Spoiler alert : la mode est l’une des industries les plus polluantes au monde. Sans vous assommer de chiffres déprimants, rappelons quand même que l’industrie textile émet 1,2 milliards de tonnes de gaz à effet de serre chaque année, soit davantage que le transport maritime et aérien international réunis. Prenons l’exemple du jeans, l’emblème de nos placards : du champ à la boutique, un jeans peut parcourir jusqu’à 1,5 fois le tour de la Terre (65 000 km). L'Agence de la Transition Energétique (Ademe) rappelle que pour le fabriquer, on utilise souvent "du coton cultivé en Inde ou en Afrique qui sera ensuite teint dans un autre pays puis renvoyé en Asie pour la confection afin d’être finalement vendu en France et partout dans le monde".

Des matières premières polluantes 

Car si le transport est l’un des fléaux de l’industrie textile, ce n’est peut-être pas le pire. Les matières premières utilisées pour fabriquer nos vêtements participent grandement au problème. "La production des matières premières représente 15% de la contribution du produit au réchauffement climatique, 30% de sa contribution à la dégradation des écosystèmes, 18% de son impact sur les ressources, et 31% de sa consommation d’eau", peut-on lire dans l'étude Mode responsable : le guide pour agir de Deloitte Développement Durable.

Celles-ci ne sont pas anodines : le polyester, par exemple, la matière la plus utilisée aujourd'hui dans le prêt-à-porter, est une fibre synthétique produite à partir de pétrole. Quant à la viscose, sa fabrication demande d'utiliser des produits chimiques toxiques. L'élevage, nécessaire à la confection de laine et de cuir, est aussi un gros pourvoyeurs de gaz à effet de serre.

La culture du coton n'est pas plus exemplaire. On ne s’en rend pas forcément compte lorsque qu’on achète un énième tee-shirt en coton, mais pour le fabriquer, il faut l’équivalent de 70 douches. Oui, vous avez bien lu, 70 douches ! La culture du coton est en effet très gourmande en eau, tout comme en pesticides, d'ailleurs. Le textile est en fait le 3ème secteur consommateur d’eau dans le monde. 4% de l’eau potable disponible est utilisée pour produire nos vêtements.

#### [ITEMS RÉPERTORIÉS]
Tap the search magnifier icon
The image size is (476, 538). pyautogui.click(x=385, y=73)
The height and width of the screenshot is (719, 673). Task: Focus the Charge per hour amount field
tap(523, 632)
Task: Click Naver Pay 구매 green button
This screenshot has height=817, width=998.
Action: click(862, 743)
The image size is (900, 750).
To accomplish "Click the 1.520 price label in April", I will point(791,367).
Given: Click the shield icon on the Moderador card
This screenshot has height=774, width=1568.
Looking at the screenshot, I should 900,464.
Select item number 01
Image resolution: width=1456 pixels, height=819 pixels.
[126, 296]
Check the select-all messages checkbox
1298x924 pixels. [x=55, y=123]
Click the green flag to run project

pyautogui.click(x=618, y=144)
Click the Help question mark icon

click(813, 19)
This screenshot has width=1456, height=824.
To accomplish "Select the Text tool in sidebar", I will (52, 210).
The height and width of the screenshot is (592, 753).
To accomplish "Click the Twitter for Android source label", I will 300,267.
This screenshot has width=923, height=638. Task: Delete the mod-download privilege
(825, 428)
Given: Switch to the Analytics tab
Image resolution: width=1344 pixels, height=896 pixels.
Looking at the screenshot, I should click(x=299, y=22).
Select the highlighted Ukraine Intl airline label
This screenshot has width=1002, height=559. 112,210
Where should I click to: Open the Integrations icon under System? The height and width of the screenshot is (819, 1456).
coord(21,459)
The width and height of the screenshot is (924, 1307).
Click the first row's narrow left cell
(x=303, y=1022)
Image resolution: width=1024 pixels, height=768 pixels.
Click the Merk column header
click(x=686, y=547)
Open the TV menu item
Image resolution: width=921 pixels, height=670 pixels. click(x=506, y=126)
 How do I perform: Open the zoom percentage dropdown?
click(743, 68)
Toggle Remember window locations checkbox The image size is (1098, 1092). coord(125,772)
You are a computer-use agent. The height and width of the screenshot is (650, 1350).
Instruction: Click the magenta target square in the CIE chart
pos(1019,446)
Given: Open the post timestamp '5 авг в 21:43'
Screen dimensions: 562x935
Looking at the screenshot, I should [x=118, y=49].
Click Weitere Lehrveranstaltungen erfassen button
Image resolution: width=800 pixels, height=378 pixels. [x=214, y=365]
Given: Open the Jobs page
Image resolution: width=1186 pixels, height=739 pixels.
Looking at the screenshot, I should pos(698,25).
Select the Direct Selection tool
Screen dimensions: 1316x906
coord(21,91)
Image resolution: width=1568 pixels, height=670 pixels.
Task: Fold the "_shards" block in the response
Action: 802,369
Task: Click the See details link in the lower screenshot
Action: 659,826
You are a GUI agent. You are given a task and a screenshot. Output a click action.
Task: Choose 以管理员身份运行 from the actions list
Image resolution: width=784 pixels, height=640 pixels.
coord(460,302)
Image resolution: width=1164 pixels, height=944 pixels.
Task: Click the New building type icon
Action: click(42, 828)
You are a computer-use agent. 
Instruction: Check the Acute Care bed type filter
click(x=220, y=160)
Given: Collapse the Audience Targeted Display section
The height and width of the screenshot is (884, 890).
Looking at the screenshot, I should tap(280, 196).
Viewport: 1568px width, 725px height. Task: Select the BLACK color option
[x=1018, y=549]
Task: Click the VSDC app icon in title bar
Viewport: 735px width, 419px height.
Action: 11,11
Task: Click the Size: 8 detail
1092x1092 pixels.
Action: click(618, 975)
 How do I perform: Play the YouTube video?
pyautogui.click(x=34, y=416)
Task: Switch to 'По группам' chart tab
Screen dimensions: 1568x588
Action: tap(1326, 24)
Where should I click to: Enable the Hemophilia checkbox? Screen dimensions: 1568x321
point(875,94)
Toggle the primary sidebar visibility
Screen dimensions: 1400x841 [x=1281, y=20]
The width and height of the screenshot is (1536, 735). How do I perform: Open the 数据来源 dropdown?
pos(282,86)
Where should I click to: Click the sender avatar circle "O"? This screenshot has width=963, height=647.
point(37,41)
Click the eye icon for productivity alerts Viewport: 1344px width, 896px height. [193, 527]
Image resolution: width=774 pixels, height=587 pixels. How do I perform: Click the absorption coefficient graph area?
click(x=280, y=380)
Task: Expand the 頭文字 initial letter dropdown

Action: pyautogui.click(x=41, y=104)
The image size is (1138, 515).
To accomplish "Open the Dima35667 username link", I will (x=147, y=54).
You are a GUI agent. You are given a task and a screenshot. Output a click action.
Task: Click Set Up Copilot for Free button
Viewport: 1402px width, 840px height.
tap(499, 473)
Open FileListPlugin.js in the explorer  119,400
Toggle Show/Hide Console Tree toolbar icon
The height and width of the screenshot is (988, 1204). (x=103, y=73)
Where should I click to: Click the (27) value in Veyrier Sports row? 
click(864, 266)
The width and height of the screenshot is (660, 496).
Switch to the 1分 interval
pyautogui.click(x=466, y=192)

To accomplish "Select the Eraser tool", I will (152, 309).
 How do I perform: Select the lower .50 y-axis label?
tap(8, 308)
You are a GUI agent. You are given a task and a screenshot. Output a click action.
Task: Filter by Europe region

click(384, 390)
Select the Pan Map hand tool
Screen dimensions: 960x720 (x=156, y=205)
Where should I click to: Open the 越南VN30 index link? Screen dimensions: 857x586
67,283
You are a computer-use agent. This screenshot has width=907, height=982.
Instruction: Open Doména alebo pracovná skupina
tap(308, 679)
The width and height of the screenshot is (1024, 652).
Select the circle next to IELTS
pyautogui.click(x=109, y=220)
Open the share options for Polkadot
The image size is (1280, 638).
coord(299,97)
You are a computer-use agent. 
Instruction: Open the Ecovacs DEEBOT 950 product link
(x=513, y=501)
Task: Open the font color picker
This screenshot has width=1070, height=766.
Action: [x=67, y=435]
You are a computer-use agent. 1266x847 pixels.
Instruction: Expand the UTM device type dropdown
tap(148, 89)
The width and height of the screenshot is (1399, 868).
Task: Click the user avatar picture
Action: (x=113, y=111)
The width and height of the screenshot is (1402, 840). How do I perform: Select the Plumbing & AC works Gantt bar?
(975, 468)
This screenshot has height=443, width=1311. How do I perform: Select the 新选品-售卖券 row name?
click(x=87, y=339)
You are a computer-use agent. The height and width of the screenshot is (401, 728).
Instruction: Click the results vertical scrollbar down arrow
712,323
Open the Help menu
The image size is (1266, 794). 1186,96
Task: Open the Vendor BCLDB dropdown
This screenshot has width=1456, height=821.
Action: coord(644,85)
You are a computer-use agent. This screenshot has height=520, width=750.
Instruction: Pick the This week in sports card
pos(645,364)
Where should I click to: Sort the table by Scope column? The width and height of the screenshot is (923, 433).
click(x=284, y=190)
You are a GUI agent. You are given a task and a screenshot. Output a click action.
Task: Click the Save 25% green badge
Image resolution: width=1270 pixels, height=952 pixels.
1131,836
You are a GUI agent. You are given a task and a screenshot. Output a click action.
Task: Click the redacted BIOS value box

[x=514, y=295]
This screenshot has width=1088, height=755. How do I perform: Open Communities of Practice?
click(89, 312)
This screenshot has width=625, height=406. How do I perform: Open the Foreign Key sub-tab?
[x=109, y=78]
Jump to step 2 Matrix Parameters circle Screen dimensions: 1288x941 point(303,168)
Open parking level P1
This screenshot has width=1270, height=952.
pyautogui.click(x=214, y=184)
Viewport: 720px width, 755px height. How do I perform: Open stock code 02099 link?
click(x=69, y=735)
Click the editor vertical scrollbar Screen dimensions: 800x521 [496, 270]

#### [SÉRIE D'EXERCICES]
**1.** D'après l'extrait sur la pollution de la mode, pourquoi un jeans peut-il parcourir jusqu'à 65 000 km ? Répondez en une à trois phrases.
**2.** Ces affirmations concordent-elles avec l'extrait sur la pollution de la mode ? Répondez par oui ou par non, en citant à l'identique les mots décisifs du texte.
(a) L'industrie textile émet davantage de gaz à effet de serre que le transport maritime et aérien international réunis.
(b) La viscose est une fibre synthétique produite à partir de pétrole.
(c) Le textile est le premier secteur consommateur d'eau au monde.
**3.** Recopiez le passage de l'extrait sur la pollution de la mode qui commence à « Des matières premières polluantes » et se termine à « Deloitte Développement Durable. ».
Pour répondre, fiez-vous uniquement à l'extrait sur la pollution de la mode.

#### [CORRIGÉ DÉTAILLÉ]
**1.** Sa fabrication passe par plusieurs pays. Le coton est souvent cultivé en Inde ou en Afrique, puis teint dans un autre pays. Il est ensuite renvoyé en Asie pour la confection, avant d'être vendu en France et partout dans le monde.

**2.**
(a) Oui : « soit davantage que le transport maritime et aérien international réunis ».
(b) Non : « le polyester, par exemple, la matière la plus utilisée aujourd'hui dans le prêt-à-porter, est une fibre synthétique produite à partir de pétrole » ; pour la viscose, « sa fabrication demande d'utiliser des produits chimiques toxiques ».
(c) Non : « Le textile est en fait le 3ème secteur consommateur d’eau dans le monde. »

**3.**
Des matières premières polluantes 

Car si le transport est l’un des fléaux de l’industrie textile, ce n’est peut-être pas le pire. Les matières premières utilisées pour fabriquer nos vêtements participent grandement au problème. "La production des matières premières représente 15% de la contribution du produit au réchauffement climatique, 30% de sa contribution à la dégradation des écosystèmes, 18% de son impact sur les ressources, et 31% de sa consommation d’eau", peut-on lire dans l'étude Mode responsable : le guide pour agir de Deloitte Développement Durable.